WAGOMU-このブログについて-


WAGOMUというのは、「和」と「和む(なごむ)」から創った造語に、「輪ゴム」という括る対象によってその形状を柔軟に変化させることのできる図像の記号性を与えたものです。このブログは、2009年から「瞑想」というキーワードと向き合いながら広告会社でデザインをしている自分から生まれた造形に言語的アプローチで再解釈を与えることを目的に2015年の年頭にはじめました。
実家が、高野山真言宗という密教系の宗派のお寺であることから、美術大学の卒業製作のテーマとして「阿字観」という瞑想に出会いました。密教では阿字(大日如来を表すサンスクリット文字)と対峙しながら瞑想を行います。他の瞑想のスタイルにおいても、何か1つの対象や動作に意識を集中することで、瞑想を体得するものが多いのです。インターネット社会になり、SNSのタイムラインのようにどんどん流れていく情報が増え、多次元的に脳に取り込む情報の量が日々増えていくようになって久しい現代社会において、グラフィックが「瞑想」と同じような効果を人間の脳に与えることができるのではないか。それが私のコンセプトです。
しかし、このテーマを持ちながらデザインをする自分自身が日々の生活や仕事の中での大量の雑多な情報のインプットによって、1つの図像から受け取るインスピレーションの感度や、表現力が劣化しているのではないかという懸念が生まれました。そこで、図像に対しての感度を鈍らせないために、画材を制限したドローイングと、そこから見出した自分自身の思考の軌跡をブログという形で残すことにしました。ブログを書きついでに瞑想しようというわけです。日によっては更新できない日もあるでしょうが、基本的に1日1投稿を目標に続けていきたいと思っています。
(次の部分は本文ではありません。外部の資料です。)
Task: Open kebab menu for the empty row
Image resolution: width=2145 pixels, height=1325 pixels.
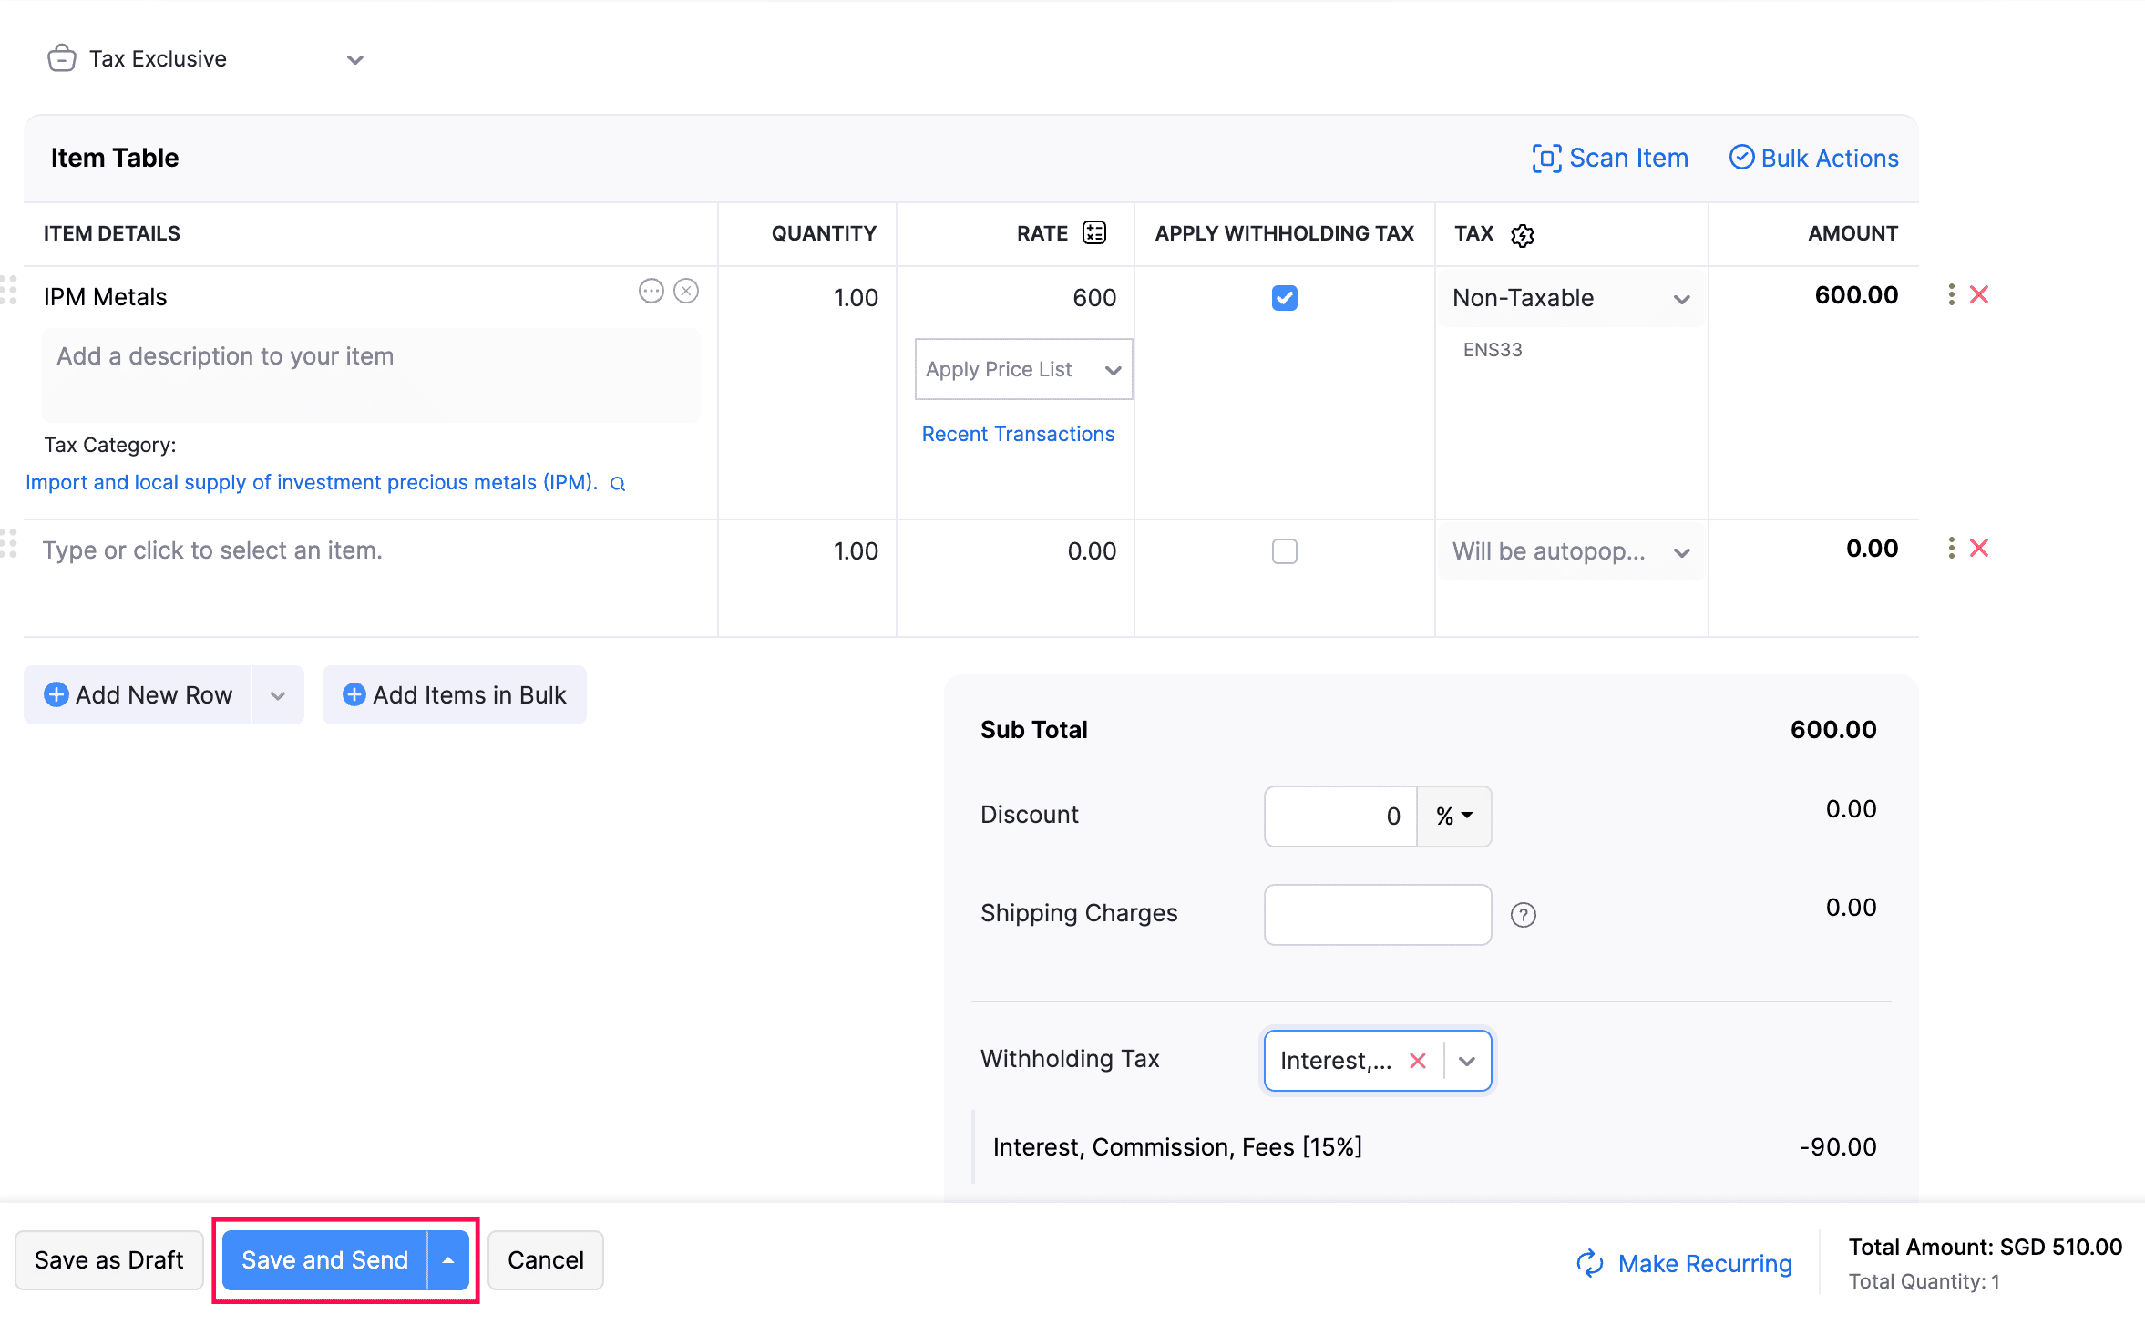Action: coord(1951,548)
2015.01.03

2015/08/19

0認識 / IMAGE RECOGNITION OF 0




ぼんやりとシルエットで表現した
視覚的な記憶の中の0と、
極力単純な図形で示した0に近い
プロポーションの間から、
0という数字の記号認識を考えてみようと思う。

アラビア数字の肝であり、
インド人によって発見された0であるが、
角の数の理論に則れば、0は角を持たない。
全ての始まりであり、
ある意味、ないものを形で表したとも言えるものである。
また、他の数字と組み合わせる上では、0がなくては
数が表せなかったり、計算をすることもできない。
無であり、全てを包括する存在であるところが、
密教の大日如来(サンスクリット語の「A」で表す)と
どこか近しい存在感を感じる。
インド人の数学者ピンガラは、2世紀頃まで
「空であること」を表すサンスクリット語'sunya'を
ゼロや無を表す言葉として使っていたという。
その後、インドの偉大な数学者アールヤバタが、
著書'Aryabhatta-siddhanta'の中で、ゼロを
数字として認識して、計算をを可能にし、
5世紀に入ると、ヒンドゥー教徒の数学・天文学者で詩人の
ブラフマグプタが算術にマイナスとゼロの概念を導入し、
著書'Brahmasphuta Siddhanta'(宇宙の始まり)の中で
0の計算について初めて記述したといいます。

おそらくだが、この数学界における0の概念の確立と、
ヒンドゥー教におけるブラフマンや、
密教における大日如来信仰の考え方は大きく関係していると思う。
数学において0の概念が確立した後に組み立てられた思想・哲学として
考えると図像的な理解が非常にスッキリとするのは私だけであろうか。
最も象徴的なのは、密教における両界曼荼羅の世界観で、
2つの複雑な図像は違うものでありながら
どこか2つが元は1つであることも感じさせる。
その世界観は、中心にある0(ZERO)の包容力に
包まれていると考えると、非常に数学的なカタルシスを覚えるものだ。